All’interno di questo cammino, la Chiesa italiana punta a vivere un passaggio ulteriore articolato su tre punti o “cantieri sinodali”:
Il cantiere della strada e del villaggio. L’invito è a porsi in ascolto dei “mondi” in cui i cristiani vivono e lavorano («con una peculiare attenzione a quegli ambiti che spesso restano in silenzio o inascoltati: il vasto mondo delle povertà, gli ambienti della cultura, delle religioni e delle fedi, delle arti e dello sport, dell’economia e finanza, del lavoro, dell’imprenditoria e delle professioni, dell’impegno politico e sociale, delle istituzioni civili e militari, del volontariato e del Terzo settore»).
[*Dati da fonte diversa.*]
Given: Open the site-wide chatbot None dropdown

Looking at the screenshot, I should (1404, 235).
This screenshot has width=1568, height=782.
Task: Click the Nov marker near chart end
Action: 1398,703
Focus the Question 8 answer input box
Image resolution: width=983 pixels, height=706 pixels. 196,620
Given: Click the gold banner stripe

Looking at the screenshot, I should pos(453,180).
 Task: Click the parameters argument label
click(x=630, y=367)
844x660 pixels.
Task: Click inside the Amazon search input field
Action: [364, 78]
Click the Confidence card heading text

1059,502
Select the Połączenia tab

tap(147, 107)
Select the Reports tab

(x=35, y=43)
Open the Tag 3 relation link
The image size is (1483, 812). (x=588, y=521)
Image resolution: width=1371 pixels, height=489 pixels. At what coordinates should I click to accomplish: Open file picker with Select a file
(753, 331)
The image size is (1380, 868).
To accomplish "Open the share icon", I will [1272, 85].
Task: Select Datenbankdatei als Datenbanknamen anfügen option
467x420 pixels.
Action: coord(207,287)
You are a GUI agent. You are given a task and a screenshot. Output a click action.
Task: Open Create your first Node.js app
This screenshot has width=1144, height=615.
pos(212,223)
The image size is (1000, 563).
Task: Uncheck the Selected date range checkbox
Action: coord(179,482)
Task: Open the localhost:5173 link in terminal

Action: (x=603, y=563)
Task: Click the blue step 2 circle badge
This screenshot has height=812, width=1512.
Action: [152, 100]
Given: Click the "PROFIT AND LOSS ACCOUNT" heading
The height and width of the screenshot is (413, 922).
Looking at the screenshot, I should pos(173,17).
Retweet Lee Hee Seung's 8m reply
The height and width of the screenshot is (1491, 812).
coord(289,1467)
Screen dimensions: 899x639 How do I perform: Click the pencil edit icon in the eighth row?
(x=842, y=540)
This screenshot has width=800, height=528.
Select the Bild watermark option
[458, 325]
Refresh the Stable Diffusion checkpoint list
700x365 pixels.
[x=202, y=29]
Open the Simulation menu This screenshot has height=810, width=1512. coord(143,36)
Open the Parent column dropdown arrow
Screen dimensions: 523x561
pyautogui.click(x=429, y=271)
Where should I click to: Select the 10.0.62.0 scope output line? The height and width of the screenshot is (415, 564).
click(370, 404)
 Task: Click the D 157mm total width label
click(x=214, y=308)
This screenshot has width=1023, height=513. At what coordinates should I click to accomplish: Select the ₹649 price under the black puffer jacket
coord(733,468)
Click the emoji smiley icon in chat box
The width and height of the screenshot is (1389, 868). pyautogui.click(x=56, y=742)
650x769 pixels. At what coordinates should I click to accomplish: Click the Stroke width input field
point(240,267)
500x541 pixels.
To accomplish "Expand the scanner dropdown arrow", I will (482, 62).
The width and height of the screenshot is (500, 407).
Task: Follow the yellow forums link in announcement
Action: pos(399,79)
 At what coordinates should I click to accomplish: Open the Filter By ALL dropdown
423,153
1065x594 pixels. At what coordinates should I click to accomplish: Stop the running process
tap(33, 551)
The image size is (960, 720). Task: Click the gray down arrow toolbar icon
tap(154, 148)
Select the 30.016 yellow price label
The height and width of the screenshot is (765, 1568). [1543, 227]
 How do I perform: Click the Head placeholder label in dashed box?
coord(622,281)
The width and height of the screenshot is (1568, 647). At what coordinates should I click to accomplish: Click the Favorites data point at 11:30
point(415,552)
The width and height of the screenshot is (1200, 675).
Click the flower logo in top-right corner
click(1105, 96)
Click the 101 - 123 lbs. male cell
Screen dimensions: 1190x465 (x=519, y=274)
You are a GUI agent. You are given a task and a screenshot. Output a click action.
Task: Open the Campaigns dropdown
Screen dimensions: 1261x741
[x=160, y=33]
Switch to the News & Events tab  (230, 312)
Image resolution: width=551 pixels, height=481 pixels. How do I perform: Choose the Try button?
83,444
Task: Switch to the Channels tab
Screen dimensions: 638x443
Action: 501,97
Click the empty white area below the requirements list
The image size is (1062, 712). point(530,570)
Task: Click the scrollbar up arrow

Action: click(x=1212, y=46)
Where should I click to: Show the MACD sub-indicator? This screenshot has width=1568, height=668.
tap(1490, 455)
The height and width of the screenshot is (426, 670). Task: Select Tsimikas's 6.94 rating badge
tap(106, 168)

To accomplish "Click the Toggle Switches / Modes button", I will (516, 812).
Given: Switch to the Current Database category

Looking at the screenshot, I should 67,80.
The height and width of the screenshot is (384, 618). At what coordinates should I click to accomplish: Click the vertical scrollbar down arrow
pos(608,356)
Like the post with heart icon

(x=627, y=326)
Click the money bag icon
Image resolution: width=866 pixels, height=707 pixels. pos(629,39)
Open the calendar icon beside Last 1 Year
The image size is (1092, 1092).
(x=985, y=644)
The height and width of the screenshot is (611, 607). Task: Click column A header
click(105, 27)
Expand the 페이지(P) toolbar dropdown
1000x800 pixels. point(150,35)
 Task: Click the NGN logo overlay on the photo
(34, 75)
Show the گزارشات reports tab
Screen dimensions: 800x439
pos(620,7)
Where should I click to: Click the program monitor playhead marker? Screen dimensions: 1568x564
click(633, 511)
Il cantiere dell’ospitalità e della casa. Per approfondire la cura della qualità delle relazioni nelle comunità e l’attenzione alla sinodalità nelle strutture ecclesiali.
Il cantiere delle diaconie e della formazione spirituale. Per crescere nell’attenzione alla ministerialità, superare il “si è sempre fatto così”, far crescere un servizio che non divenga spazio di potere, ma sia radicato spiritualmente nell’ascolto della Parola di Dio.